Below are records; the lines starting at the one with "This screenshot has width=1000, height=686." and ending at the one with "Select the Medium" must be reproduced exactly, both included. Pictures must not appear.

• **MATERIAL PROVIDED**
● ● ● ● ●

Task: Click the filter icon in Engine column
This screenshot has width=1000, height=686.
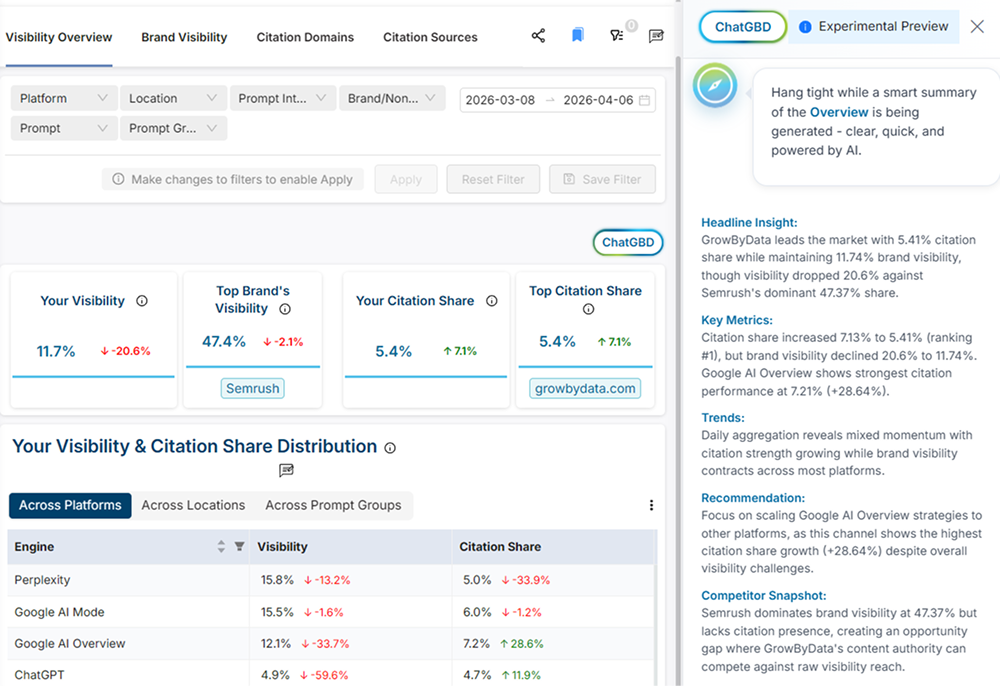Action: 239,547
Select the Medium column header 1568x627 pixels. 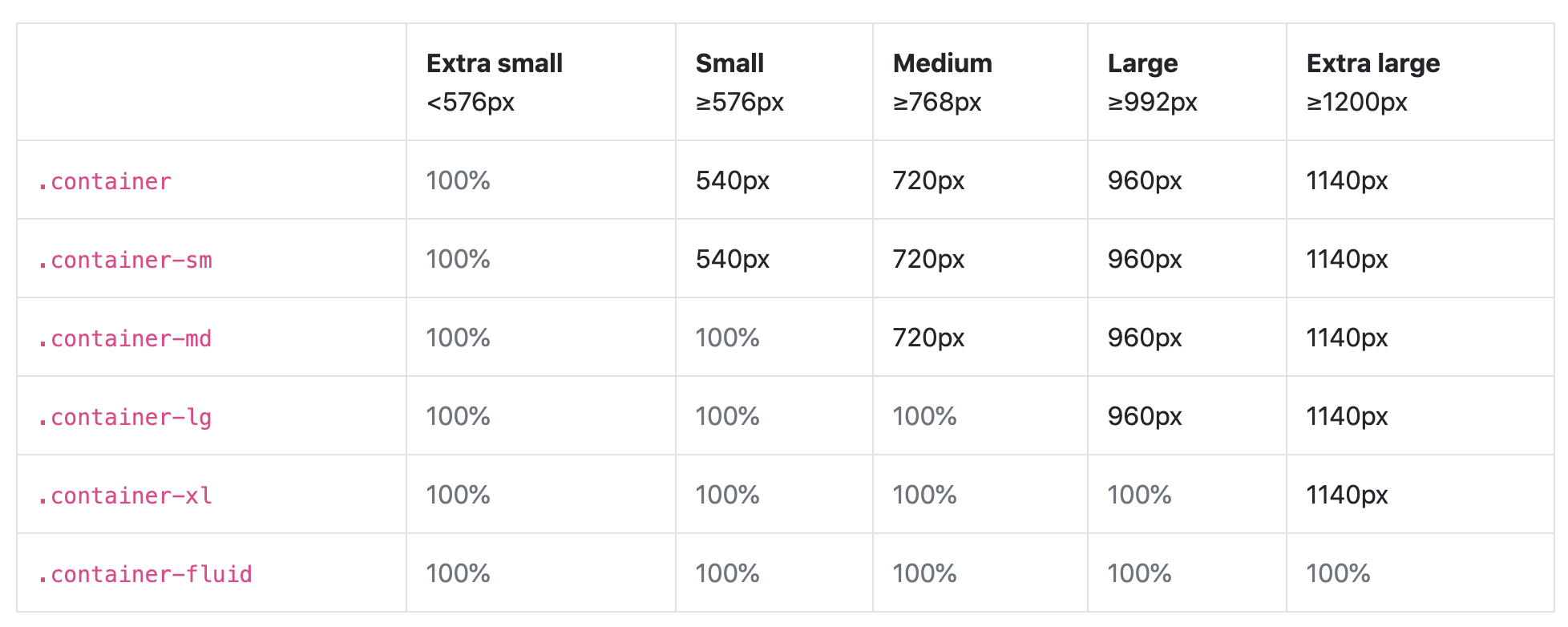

● ● ● ● ●

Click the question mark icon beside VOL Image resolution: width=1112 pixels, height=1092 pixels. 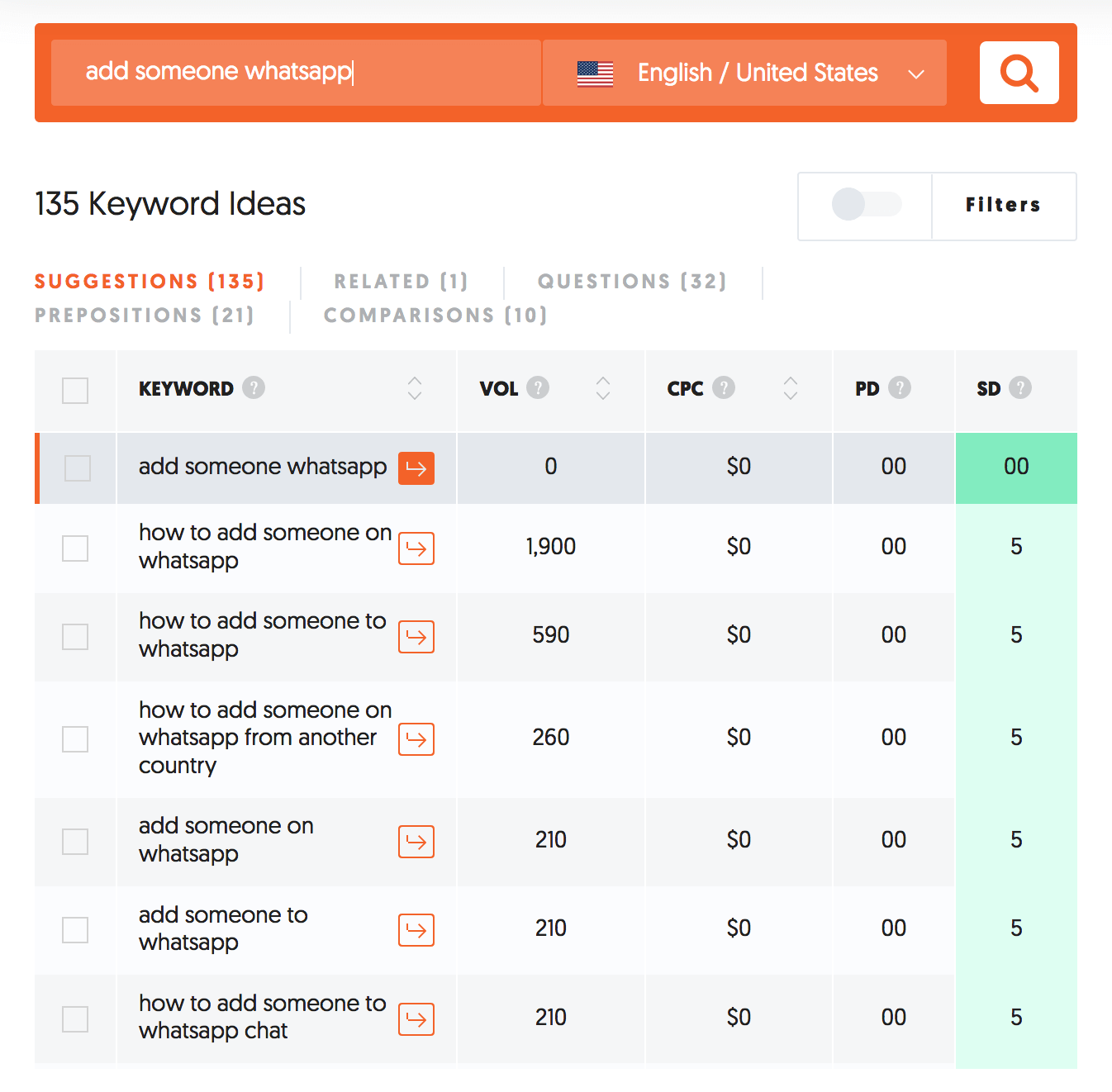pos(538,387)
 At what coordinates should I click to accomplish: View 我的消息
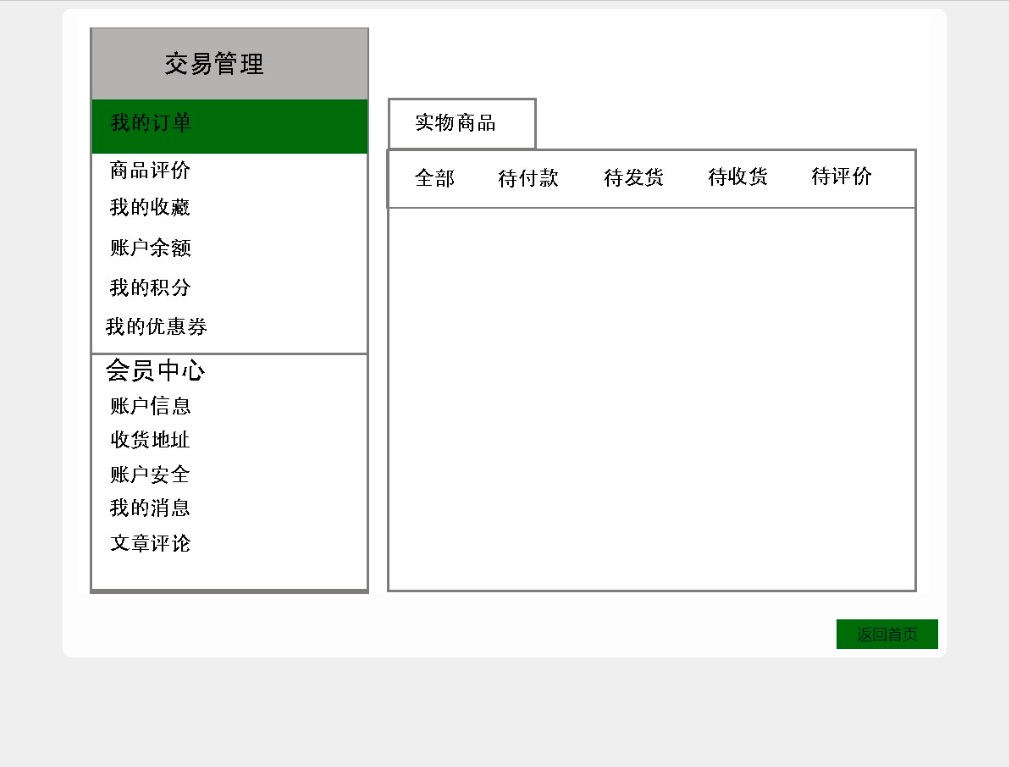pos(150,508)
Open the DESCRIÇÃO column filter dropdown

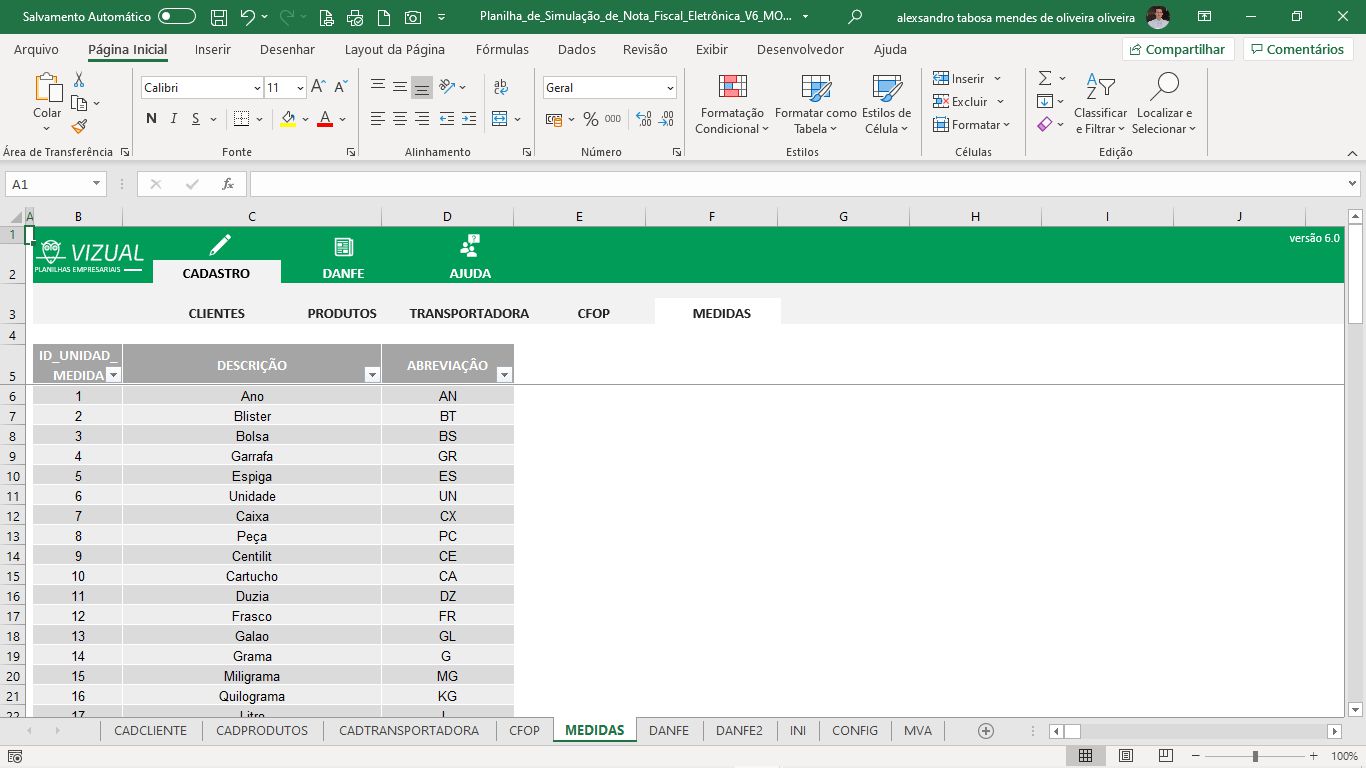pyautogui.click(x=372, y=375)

● ● ● ● ●

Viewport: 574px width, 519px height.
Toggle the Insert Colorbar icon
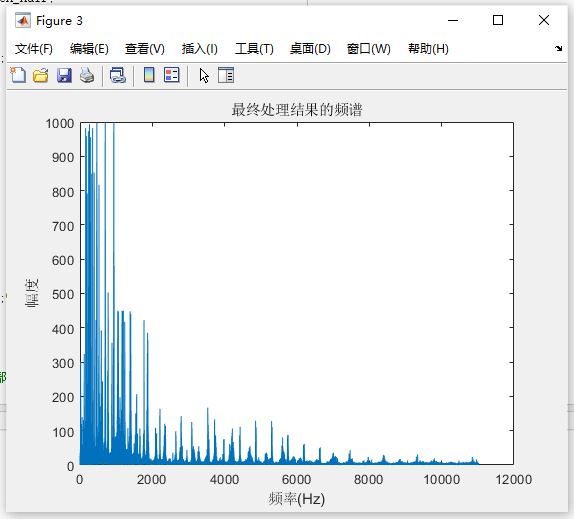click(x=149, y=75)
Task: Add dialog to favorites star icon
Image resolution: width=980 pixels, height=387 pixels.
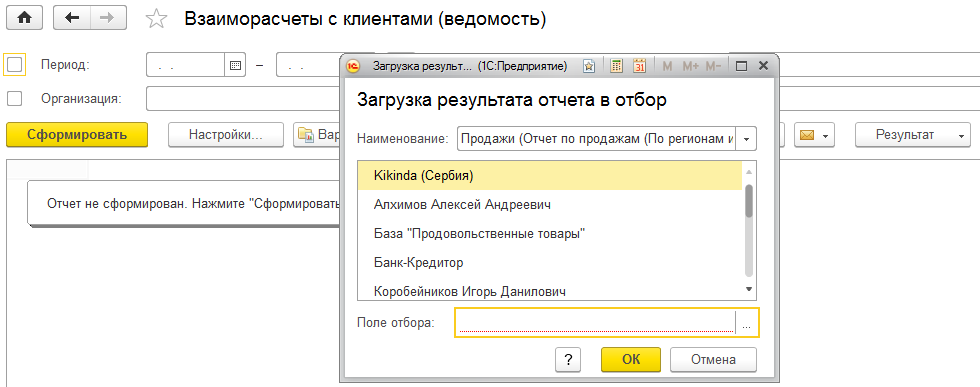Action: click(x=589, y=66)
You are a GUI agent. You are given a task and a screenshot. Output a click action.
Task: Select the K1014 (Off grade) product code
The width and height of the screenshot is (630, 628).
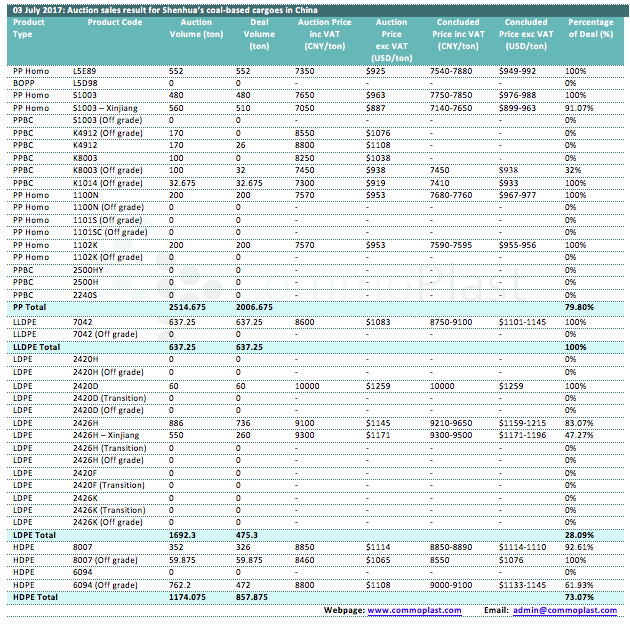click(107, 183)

● ● ● ● ●

• **RESULT OF THIS TASK**
This screenshot has width=1000, height=686.
Action: 239,547
Select the Medium column header 1568x627 pixels. 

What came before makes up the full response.